Glazier's workshops were based in Oxford, and he was clearly an important figure in the town; he is recorded in New College's Steward's Book as being regularly invited to dine with the Warden and Fellows. Although we have some record of his professional activities (and appearance; see below) almost nothing is known of his personal life, other than that he was married.

Glazier is particularly notable for his early adoption of elements of the emerging International Gothic style in his work: he may have been influenced by his contacts with European artists through William of Wykeham and his circle. His work is characterised by sophisticated draughtsmanship and placement of figures, and also by its remarkable stylistic development, indicating that such artists were open to absorbing new ideas during the course of their careers. Along with the work of John Thornton of Coventry, Glazier's style was highly influential. It is possible that Robert Lyen, who made windows for Exeter Cathedral, was his apprentice.

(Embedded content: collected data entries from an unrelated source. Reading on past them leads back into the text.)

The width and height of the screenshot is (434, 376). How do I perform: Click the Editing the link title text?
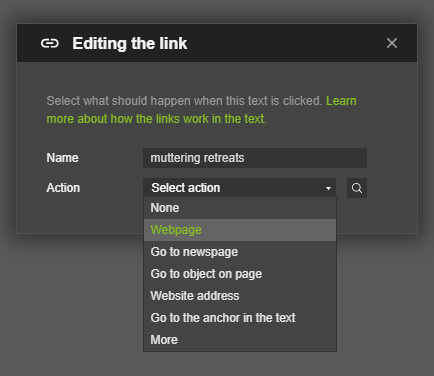tap(130, 44)
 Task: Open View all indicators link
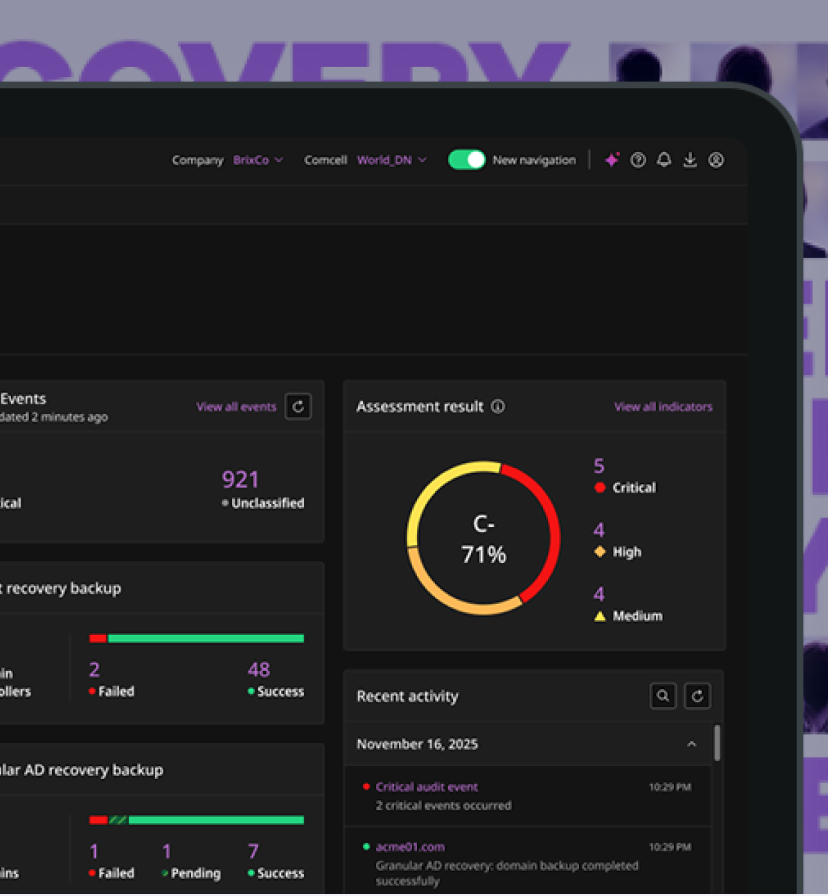[x=663, y=407]
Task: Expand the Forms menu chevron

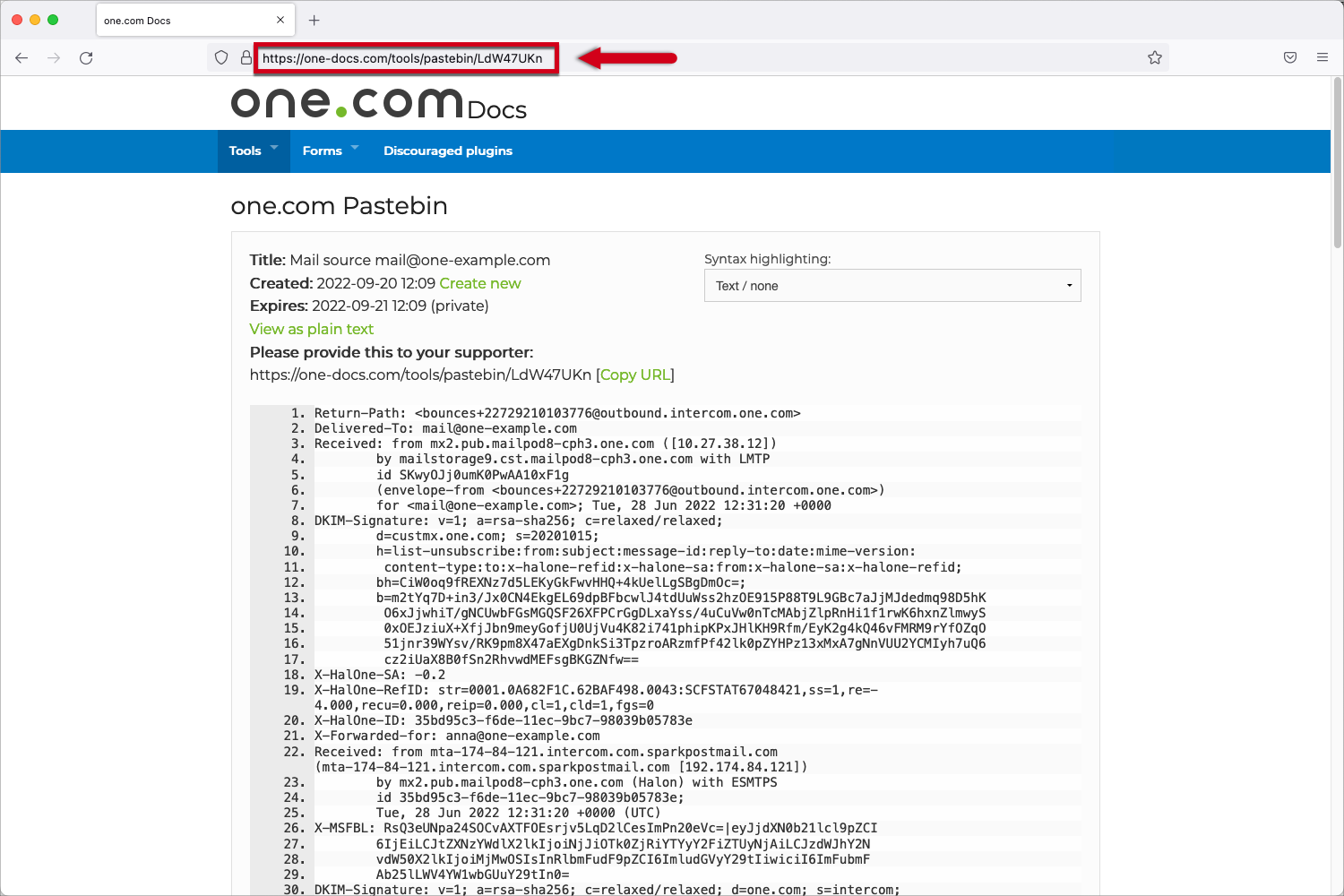Action: [x=354, y=149]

Glazier's work survives in the chapels of New College, Oxford and of Winchester College. The latter scheme contains an 1822 copy of a self-portrait included in the original east window: this depicts him kneeling in prayer, wearing a long gown and with a short, forked beard of the sort fashionable in the late 14th century. There is a panel probably executed by him in the church of Thenford, Northamptonshire, as well as windows in Winchester Cathedral and the chapel of Merton College, Oxford.